- **Text block**
►

AnnData comes with its own HDF5-based file format: h5ad. We can use AnnData.write to save our matrix to the disk. String columns with a small number of labels will be transformed into categoricals automatically.

In [17]:
adata.write('my_results.h5ad', compression='gzip')

In [18]:
!h5ls 'my_results.h5ad'

'h5ls' is not recognized as an internal or external command,
operable program or batch file.


In [20]:
# load the data
mydat = ad.read_h5ad('my_results.h5ad')
mydat

AnnData object with n_obs × n_vars = 100 × 2000
    obs: 'cell_type', 'cell_size'
    uns: 'random'
    obsm: 'X_tsne', 'X_umap'
    varm: 'gene_stuff'
    layers: 'log_transformed'

In [None]:
# if a single h5ad is very large, you can partially read it into memory using "backed mode"
# here we open it in read only mode (r) to avoid any risks
bigdat = ad.read_h5ad('my_results.h5ad', backed='r')
bigdat.isbacked

True

In [23]:
# if you do this, you'll need to remember that the AnnData object has an open connection to the file used for reading
bigdat.filename

WindowsPath('my_results.h5ad')

In [24]:
# close the connection
bigdat.file.close()

◄

- **Entries provided**
►

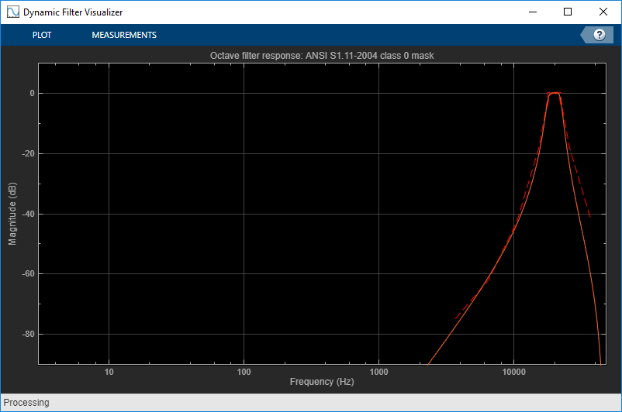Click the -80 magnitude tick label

◄
►

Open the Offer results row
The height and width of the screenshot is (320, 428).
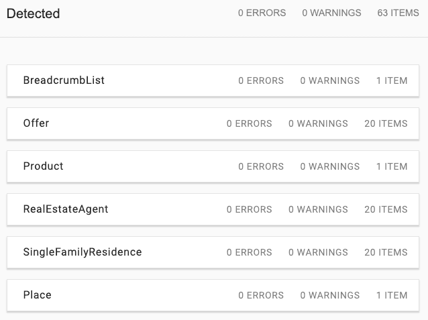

◄

- **Given exercise**
In the AnnData notebook text, what argument is passed to ad.read_h5ad to open the file in read-only backed mode?

- **Result below**
backed='r'